Le regard de Lucie se porta vers le corps.

— Je crois qu’il commence à en avoir sa dose, des autopsies. Alors, quand il peut éviter, il évite.

Elle ne put réprimer un haut-le-cœur. En plus du trou dans la gorge, Ramirez présentait des plaies béantes sur la poitrine, les bras, les cuisses. Tailladé de part en part comme une baguette de pain. Nicolas s’avança aussi, à grand renfort de longs et bruyants soupirs. Depuis la mort de Camille, il ne réagissait plus pareil face à la mort. L’affronter était devenu une réelle épreuve, et Lucie savait à quel point il se battait en ce moment même pour rester.

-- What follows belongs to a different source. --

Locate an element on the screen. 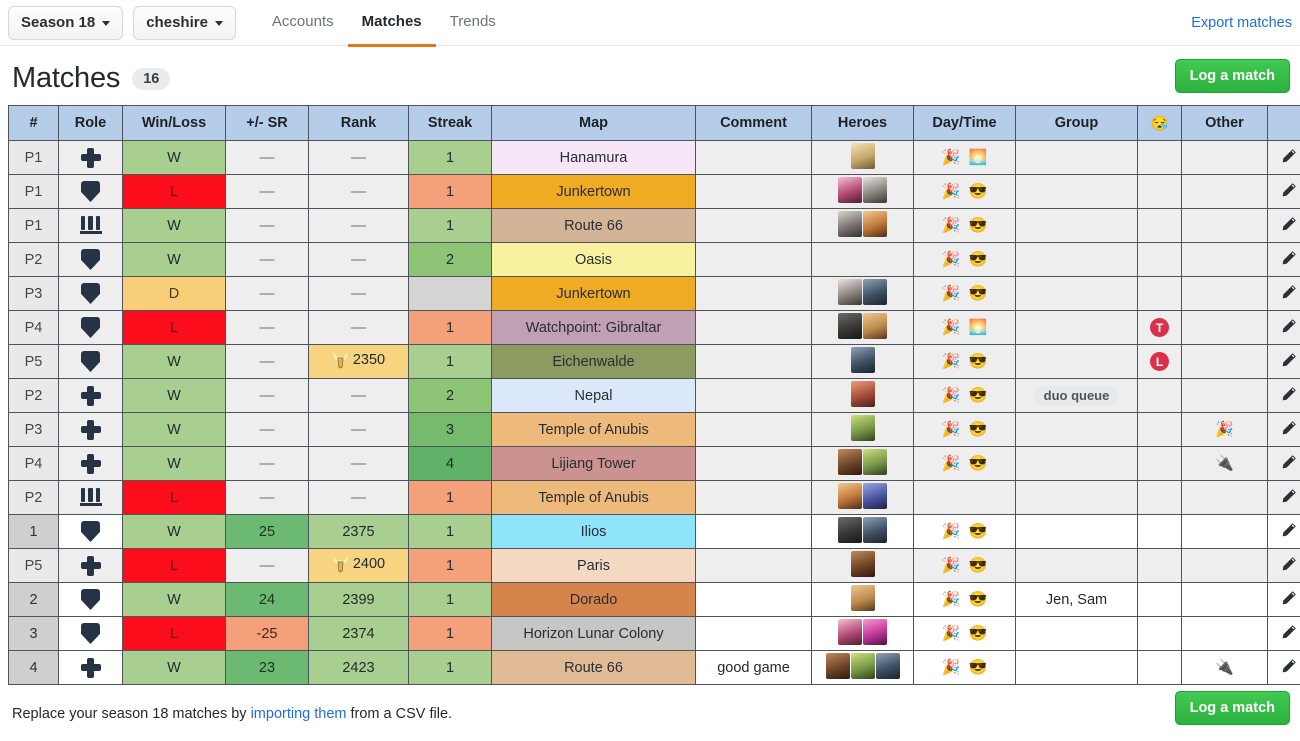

Il plissa soudain les yeux en direction de la cuisse droite. L’une des plaies commençait à bouger, ses deux lèvres s’écartaient au ralenti. Un dos noir et luisant apparut, tel Nessie à la surface du Loch Ness. Du scalpel, Chénaix tailla un peu plus la chair et fit apparaître une sangsue. Le visage de Lucie vira au blanc nacre. Elle songea à un passage dans Alien, avec ce monstre gluant jailli du ventre de l’un des membres d’équipage. Chénaix constata leur trouble.